Part 1: The Bridge
While riding with recumbent friends one day,
We crossed a narrow bridge along the way.
This one-way bike path, fenced, with tall bamboo
Is tight for wide-track trikes to pedal through.
The group strung out and I was riding 'sweep',
Engaged in thoughts more frivolous than deep,
But fifty feet before the bridge I heard
A brusquely booming voice that barked each word –
"ON LEFT!" it bellowed. I pulled to the right,
And then was shocked by what came into sight.

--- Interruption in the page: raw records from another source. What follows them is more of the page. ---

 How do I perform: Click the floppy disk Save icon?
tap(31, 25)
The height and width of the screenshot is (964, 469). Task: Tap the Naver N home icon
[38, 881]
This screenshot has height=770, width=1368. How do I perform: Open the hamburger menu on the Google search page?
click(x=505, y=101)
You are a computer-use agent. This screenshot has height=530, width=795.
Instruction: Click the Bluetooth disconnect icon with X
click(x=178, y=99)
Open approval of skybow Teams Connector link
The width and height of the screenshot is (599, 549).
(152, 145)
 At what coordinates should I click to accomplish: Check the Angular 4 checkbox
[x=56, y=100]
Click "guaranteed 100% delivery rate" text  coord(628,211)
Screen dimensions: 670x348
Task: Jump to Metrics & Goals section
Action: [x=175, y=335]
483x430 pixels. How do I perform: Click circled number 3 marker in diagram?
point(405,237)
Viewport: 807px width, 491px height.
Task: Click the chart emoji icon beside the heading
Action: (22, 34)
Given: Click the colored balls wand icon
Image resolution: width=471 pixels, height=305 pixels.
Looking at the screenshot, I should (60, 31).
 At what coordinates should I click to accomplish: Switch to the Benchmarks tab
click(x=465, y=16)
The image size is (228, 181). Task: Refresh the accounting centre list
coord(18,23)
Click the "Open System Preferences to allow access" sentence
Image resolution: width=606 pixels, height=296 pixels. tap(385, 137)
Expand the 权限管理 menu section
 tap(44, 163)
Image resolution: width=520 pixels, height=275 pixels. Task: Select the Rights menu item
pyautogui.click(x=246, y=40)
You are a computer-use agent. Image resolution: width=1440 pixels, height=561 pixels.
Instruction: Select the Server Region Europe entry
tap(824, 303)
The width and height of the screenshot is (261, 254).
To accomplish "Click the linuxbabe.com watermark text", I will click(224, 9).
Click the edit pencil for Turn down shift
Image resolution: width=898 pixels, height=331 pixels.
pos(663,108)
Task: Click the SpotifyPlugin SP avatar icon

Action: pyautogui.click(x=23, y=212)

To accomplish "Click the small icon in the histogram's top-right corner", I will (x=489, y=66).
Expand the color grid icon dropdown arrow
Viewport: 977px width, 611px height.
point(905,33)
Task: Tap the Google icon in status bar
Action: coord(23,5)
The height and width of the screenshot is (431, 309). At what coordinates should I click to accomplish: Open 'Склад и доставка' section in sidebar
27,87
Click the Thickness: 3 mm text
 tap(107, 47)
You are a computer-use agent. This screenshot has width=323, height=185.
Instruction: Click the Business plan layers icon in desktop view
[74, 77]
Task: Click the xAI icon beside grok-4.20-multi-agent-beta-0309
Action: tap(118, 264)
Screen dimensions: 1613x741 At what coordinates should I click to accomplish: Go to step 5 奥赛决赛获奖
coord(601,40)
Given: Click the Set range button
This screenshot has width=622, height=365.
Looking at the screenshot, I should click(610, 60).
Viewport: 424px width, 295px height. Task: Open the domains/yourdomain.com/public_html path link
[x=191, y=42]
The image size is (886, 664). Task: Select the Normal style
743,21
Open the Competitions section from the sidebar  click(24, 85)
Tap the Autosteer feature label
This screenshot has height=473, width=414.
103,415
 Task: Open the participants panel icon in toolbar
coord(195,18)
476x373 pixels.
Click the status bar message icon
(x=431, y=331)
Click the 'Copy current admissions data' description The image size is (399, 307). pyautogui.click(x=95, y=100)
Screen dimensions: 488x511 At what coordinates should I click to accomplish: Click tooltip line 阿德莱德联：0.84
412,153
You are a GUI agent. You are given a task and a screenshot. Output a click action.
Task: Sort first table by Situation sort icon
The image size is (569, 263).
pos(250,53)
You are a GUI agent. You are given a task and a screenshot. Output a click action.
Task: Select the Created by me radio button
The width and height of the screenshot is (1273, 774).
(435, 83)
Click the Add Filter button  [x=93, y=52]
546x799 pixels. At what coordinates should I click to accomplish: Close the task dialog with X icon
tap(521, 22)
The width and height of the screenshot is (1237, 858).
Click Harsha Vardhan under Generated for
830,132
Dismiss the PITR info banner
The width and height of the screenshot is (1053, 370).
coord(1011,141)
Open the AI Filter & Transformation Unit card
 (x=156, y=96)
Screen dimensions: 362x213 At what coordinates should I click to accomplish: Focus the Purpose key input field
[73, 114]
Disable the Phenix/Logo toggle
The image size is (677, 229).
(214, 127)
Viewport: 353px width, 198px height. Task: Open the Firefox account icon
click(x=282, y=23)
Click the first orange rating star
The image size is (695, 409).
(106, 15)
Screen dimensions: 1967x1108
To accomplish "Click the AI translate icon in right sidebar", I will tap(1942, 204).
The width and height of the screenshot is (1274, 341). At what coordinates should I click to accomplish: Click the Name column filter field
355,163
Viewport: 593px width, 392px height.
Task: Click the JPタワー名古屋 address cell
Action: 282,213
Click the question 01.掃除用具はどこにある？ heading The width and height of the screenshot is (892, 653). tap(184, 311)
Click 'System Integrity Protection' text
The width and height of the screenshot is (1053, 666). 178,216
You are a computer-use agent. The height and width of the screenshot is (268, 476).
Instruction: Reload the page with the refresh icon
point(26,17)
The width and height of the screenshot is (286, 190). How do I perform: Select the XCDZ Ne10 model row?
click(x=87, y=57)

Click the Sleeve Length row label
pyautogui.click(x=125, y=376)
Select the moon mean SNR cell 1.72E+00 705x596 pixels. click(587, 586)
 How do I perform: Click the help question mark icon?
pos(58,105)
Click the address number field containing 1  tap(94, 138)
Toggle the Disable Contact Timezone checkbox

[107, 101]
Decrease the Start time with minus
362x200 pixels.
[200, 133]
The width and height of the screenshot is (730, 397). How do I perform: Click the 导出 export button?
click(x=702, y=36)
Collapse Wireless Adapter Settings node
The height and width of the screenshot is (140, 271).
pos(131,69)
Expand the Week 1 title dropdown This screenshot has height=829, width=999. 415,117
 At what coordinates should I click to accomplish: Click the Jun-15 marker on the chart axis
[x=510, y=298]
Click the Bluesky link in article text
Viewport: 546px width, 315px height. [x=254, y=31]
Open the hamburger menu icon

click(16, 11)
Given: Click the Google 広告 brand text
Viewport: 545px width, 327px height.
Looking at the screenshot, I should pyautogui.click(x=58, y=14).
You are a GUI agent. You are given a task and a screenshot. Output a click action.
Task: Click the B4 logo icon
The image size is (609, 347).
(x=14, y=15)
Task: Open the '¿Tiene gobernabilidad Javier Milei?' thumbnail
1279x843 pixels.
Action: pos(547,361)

The voice was female, though its tone was bass,
But I was still surprised when in my face
There suddenly appeared a huge behind,
Expansive, though with Spandex well confined.
Her shorts were gaudy, patterned – EEK! –
Like something worn by some odd circus freak.
My view once she had made the pass
Was mostly mammoth, multicolored mass.
And then she rashly, rudely roared up on
The next recumbent, much less brain than brawn
Displayed (in spades) as she roared out again,
"ON LEFT!" – like some old badger from its den.
But here the path was simply much too tight
For anyone to pass, 'ON LEFT' or right,
And there was very clearly not a chance
Of making room for those expansive pants.
I wondered how poor Christy, next in line,
Would handle this obtrusive, pushy swine.
But Christy coolly gave her one quick glance.
She looked ahead as though in some calm trance;
And then with quiet, placid certitude,
To no one in particular, she cooed,
Just "I don't think so," then discussion ceased,
As Christy simply flat ignored the beast.
At last we crossed the narrow bridge, and free,
The Spandex covered human SUV
Charged past and, snarling, off and down the road.
She huffed and puffed like some big swollen toad.
I thought: 'We've seen and heard the last of her',
And that was what I'd very much prefer.
Part 2: The Grudge
But sadly, folks, this boorish biking broad
Soon found another 'bent that she'd maraud;
She pulled up next to Richard and began
The flames of her indignant wrath to fan.
It seems that she was mad, to say it plain,
And viewed recumbent riders with disdain.
She snarled and snapped: "Recumbents break the rules",
Insisting most (or all) of us are fools.
She whined and carped and bent poor Richard's ear
With gripes invalid even if sincere.
She bitched and moaned and carried on that way
Until at last she'd had her savage say.
Now Richard's mellow... Hell, he's almost sweet,
As super nice as anyone you'll meet,
And not exactly someone you'd expect
To be the target for such disrespect.
But hey, he's cool; he calmly heard her out,
Then shot her down, with no bad words or shout.
"Sometimes I ride with this recumbent group,
But other times I ride a longer loop
With guys on uprights, pace lines, tightly packed
Which takes not only rules but also tact,
I ride a hi-tech, big-bucks diamond frame,
But hey, you know, I'm me; I'm still the same.
"And I can get along in pelotons,
As well as with recumbent Janes and Johns,
'Cause people are just people after all,
And few of us have hearts and heads so small
That we must make distinctions like you do.
The problem, maybe, isn't them; it's YOU!"
At least that's more or less what Richard said,
The way that I have saved it in my head.
And if my version's not exactly right,
I'd rather not have anyone recite,
Or try to get me straight with, all the facts;
If I am wrong, I'm happy – just relax.
There's one thing more that I still need to say,
About the reason someone feels the way
The pedal pumping porker in this tale
Expressed in such laborious detail:
It's not recumbents, folks, that pain this lass,
That skinny seat is what gets up her ass!